§ Records for the task:
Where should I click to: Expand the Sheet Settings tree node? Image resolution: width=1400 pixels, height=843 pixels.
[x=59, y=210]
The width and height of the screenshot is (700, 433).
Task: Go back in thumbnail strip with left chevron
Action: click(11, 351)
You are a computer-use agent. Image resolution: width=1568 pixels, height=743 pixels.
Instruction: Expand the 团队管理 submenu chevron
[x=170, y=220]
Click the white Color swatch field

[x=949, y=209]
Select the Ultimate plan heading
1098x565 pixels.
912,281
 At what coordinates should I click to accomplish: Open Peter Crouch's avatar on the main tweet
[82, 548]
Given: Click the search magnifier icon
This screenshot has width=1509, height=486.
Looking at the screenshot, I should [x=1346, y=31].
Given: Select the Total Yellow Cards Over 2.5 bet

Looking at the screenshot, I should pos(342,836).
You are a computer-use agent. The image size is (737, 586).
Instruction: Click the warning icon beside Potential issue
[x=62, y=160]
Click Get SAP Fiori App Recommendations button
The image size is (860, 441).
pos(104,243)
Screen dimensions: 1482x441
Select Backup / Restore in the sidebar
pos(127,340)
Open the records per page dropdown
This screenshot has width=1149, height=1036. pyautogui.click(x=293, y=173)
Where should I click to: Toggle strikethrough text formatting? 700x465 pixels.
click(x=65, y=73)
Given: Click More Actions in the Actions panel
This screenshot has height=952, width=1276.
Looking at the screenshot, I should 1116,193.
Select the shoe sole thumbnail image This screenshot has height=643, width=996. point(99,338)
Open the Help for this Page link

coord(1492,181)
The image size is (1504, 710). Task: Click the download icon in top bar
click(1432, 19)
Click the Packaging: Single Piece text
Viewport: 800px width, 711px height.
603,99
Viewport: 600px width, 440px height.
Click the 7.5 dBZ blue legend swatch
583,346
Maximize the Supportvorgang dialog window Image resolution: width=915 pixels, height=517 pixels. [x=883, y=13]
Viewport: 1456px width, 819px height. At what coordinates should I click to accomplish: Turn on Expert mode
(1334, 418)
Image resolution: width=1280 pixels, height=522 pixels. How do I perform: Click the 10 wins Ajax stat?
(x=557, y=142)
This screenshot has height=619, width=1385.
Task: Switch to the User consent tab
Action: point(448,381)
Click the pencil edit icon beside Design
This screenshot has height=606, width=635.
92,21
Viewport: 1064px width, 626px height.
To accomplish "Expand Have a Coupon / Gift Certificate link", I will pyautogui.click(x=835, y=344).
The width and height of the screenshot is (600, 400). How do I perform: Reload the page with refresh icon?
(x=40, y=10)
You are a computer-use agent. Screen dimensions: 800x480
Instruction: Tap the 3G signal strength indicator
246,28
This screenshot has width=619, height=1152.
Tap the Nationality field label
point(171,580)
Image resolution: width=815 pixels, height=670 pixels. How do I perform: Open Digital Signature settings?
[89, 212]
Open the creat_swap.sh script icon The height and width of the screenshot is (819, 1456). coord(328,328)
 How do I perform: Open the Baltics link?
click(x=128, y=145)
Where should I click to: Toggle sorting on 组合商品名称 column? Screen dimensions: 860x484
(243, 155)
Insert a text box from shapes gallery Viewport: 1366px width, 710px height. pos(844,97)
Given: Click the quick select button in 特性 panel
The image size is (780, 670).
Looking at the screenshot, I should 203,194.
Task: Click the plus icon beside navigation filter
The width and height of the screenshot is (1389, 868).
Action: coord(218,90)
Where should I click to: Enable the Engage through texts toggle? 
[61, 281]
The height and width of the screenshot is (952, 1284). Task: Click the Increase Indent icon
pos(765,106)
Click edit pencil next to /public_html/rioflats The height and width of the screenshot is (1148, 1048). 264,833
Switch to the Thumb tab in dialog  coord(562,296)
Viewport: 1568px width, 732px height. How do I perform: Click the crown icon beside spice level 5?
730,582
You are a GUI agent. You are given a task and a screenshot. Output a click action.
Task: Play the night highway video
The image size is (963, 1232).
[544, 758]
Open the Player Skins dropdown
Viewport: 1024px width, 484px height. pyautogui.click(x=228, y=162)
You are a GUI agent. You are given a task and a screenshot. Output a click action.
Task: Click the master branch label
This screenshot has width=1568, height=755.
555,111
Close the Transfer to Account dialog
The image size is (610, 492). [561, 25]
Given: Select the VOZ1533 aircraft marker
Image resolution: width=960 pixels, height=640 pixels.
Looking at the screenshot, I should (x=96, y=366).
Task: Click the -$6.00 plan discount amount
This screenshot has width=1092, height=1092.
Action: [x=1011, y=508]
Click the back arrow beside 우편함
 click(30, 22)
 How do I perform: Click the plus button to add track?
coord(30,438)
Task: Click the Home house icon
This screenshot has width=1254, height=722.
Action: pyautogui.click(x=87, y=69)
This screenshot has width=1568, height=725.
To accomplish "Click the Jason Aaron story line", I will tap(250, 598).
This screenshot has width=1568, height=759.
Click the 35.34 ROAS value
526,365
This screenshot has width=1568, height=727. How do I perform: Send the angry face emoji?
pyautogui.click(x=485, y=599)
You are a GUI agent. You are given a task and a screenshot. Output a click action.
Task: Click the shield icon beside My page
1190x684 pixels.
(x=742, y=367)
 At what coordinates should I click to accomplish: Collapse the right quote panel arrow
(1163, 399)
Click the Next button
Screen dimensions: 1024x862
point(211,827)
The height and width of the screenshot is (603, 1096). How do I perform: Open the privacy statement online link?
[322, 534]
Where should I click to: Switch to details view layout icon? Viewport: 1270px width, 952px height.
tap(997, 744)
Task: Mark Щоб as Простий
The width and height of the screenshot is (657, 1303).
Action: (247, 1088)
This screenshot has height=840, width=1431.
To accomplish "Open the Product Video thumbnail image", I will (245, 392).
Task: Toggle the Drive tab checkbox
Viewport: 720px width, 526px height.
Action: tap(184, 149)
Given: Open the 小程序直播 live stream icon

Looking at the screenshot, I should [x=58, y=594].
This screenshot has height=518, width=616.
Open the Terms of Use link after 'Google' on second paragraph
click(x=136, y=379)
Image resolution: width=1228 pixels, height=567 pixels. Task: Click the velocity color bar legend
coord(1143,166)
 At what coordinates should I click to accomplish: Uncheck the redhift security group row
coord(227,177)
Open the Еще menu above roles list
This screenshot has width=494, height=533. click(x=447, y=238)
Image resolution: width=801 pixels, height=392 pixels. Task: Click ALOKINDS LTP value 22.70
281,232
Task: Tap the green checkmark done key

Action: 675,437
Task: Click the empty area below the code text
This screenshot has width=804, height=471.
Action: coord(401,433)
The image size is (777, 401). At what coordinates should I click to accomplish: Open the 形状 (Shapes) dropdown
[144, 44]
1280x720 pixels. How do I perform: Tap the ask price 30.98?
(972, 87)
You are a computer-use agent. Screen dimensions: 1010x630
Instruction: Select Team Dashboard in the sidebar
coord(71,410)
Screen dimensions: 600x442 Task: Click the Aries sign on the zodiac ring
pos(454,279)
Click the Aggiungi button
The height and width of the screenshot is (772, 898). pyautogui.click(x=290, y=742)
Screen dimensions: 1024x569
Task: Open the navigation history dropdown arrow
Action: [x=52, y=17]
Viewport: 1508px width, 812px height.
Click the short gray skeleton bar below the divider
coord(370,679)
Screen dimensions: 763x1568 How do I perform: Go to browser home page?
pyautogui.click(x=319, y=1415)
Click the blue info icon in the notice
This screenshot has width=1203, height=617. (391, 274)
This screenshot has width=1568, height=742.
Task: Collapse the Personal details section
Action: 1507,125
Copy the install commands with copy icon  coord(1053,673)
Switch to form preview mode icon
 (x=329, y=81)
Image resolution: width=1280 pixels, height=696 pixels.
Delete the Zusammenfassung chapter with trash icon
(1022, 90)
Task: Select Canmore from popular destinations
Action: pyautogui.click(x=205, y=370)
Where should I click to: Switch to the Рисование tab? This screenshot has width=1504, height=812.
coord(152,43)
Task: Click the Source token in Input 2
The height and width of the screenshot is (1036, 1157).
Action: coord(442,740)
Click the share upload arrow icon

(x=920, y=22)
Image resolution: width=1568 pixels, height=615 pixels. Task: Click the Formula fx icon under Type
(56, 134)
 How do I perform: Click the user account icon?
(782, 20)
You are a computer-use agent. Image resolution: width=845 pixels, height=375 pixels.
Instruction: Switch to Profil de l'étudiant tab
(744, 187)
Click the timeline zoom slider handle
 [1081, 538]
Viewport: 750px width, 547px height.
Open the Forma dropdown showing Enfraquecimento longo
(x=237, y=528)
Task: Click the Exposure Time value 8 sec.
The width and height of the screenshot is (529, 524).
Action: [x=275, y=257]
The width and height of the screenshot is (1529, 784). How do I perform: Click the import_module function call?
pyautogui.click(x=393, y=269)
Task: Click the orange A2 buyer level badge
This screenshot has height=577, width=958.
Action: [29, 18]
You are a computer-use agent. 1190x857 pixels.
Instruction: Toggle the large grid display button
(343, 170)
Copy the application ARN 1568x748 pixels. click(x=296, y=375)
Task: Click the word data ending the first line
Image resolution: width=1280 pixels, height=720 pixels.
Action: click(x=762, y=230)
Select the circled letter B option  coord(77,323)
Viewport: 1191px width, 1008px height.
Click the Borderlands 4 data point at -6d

§ Directions for this task: Please report the number of lines in the listing that include "data", and add nothing to it.

§ Answer space: 2